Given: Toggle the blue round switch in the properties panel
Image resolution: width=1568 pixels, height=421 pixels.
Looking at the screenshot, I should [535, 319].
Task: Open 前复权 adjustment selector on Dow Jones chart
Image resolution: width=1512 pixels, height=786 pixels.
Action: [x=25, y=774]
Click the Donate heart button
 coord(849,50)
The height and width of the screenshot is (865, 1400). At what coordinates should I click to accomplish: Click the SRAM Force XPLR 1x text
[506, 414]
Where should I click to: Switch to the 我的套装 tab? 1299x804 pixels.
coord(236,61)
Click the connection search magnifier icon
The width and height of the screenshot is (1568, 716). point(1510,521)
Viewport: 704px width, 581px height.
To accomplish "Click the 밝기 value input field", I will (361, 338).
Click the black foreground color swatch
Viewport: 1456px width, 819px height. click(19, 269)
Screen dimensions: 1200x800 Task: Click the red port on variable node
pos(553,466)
* * *
§ **AIM**:
Could you rewrite all of the items above, swapping "Image resolution" for "Screen size" and leaving every other word unchanged?

§ **REPLY**:
Given: Toggle the blue round switch in the properties panel
Screen size: width=1568 pixels, height=421 pixels.
Looking at the screenshot, I should [535, 319].
Task: Open 前复权 adjustment selector on Dow Jones chart
Screen size: width=1512 pixels, height=786 pixels.
Action: [x=25, y=774]
Click the Donate heart button
 coord(849,50)
The height and width of the screenshot is (865, 1400). At what coordinates should I click to accomplish: Click the SRAM Force XPLR 1x text
[506, 414]
Where should I click to: Switch to the 我的套装 tab? 1299x804 pixels.
coord(236,61)
Click the connection search magnifier icon
The width and height of the screenshot is (1568, 716). point(1510,521)
Viewport: 704px width, 581px height.
To accomplish "Click the 밝기 value input field", I will (361, 338).
Click the black foreground color swatch
Viewport: 1456px width, 819px height. click(19, 269)
Screen dimensions: 1200x800 Task: Click the red port on variable node
pos(553,466)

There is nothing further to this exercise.